WHAT TO WORK ON: Print the lines of the data without any changes, starting with the line that contains "[Log In] (854, 40)" and continuing through the end of the data. Leave the pictures out.

INPUT RECORDS:
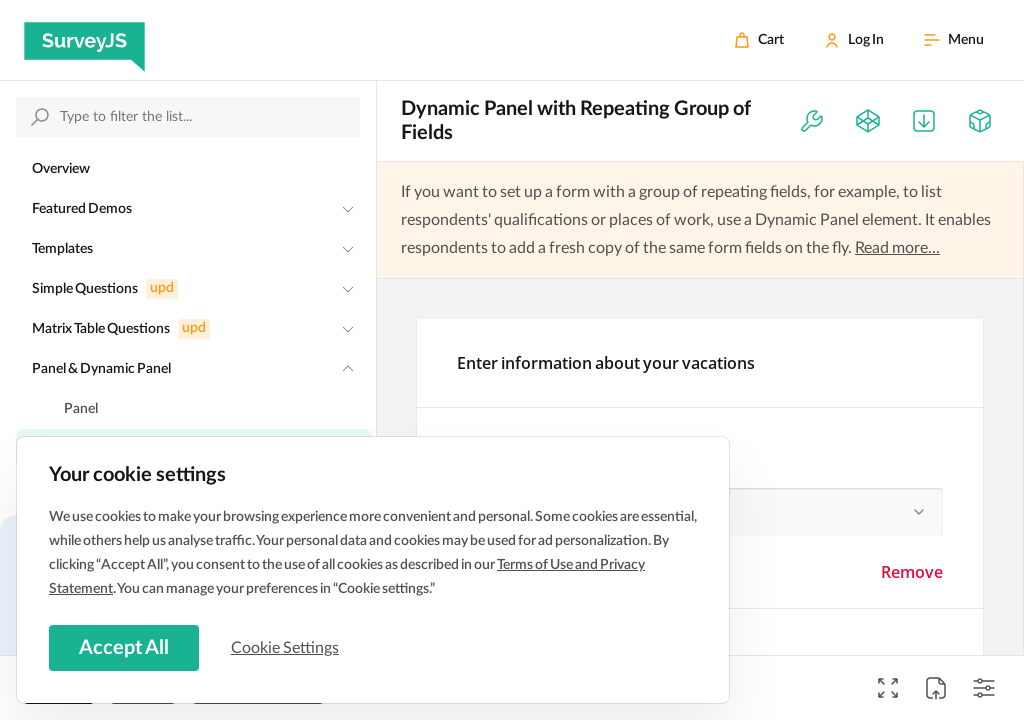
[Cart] (759, 40)
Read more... (897, 248)
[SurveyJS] (84, 40)
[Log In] (854, 40)
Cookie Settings (289, 647)
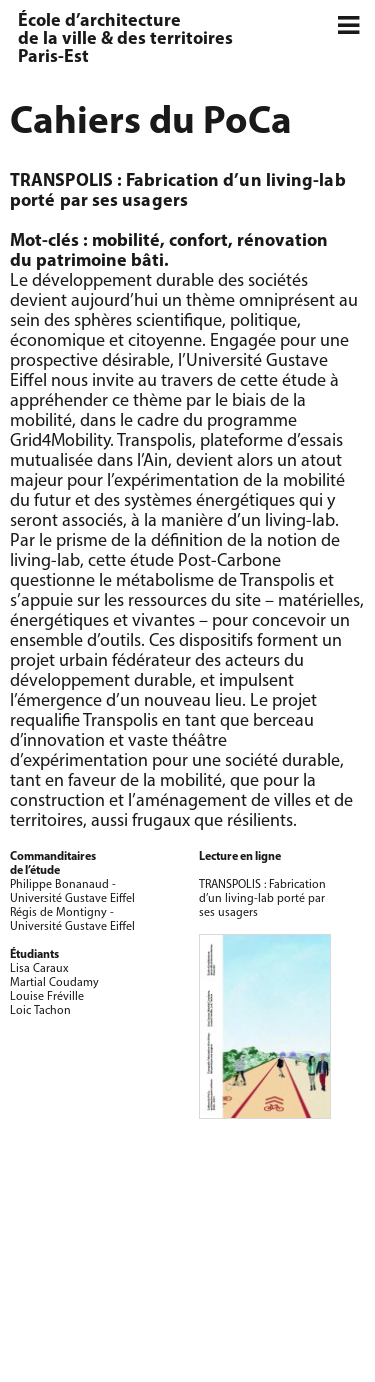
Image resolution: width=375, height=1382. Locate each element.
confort (198, 241)
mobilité (126, 241)
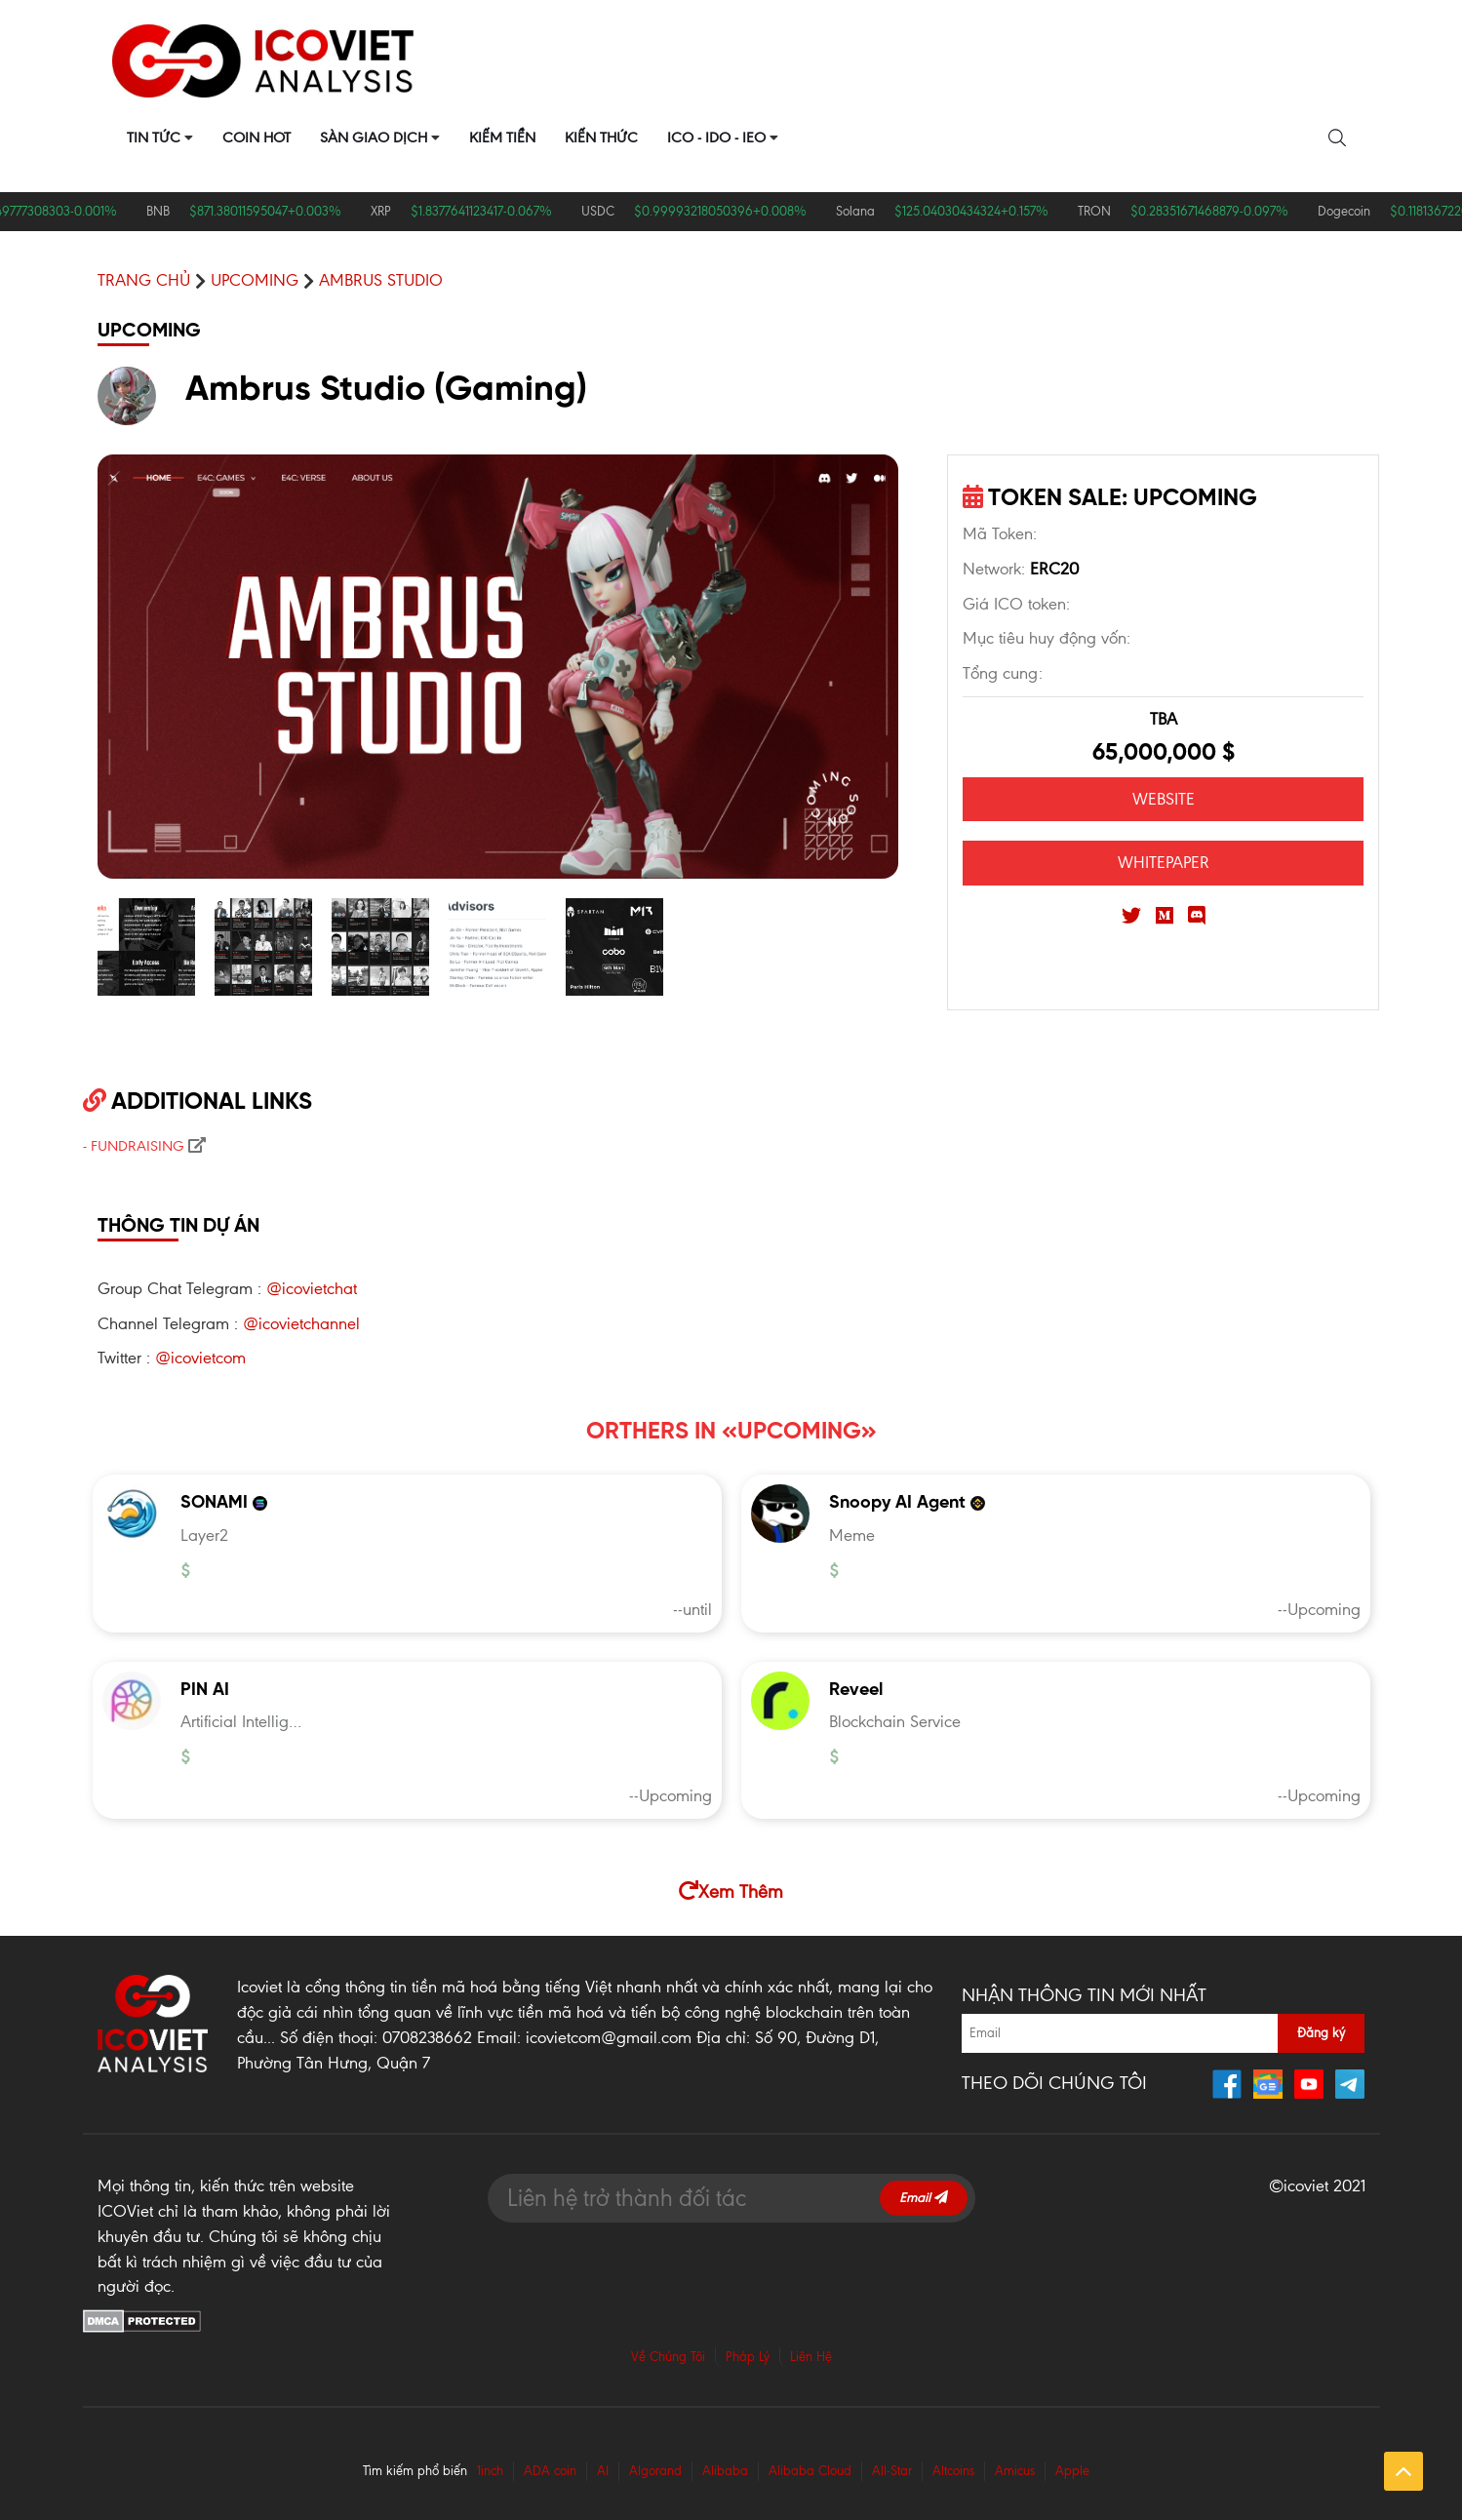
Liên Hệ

TASK OUTPUT:
[Log In] (854, 40)
Cookie Settings (289, 647)
Image resolution: width=375, height=1382. Locate each element.
confort (198, 241)
mobilité (126, 241)
Liên Hệ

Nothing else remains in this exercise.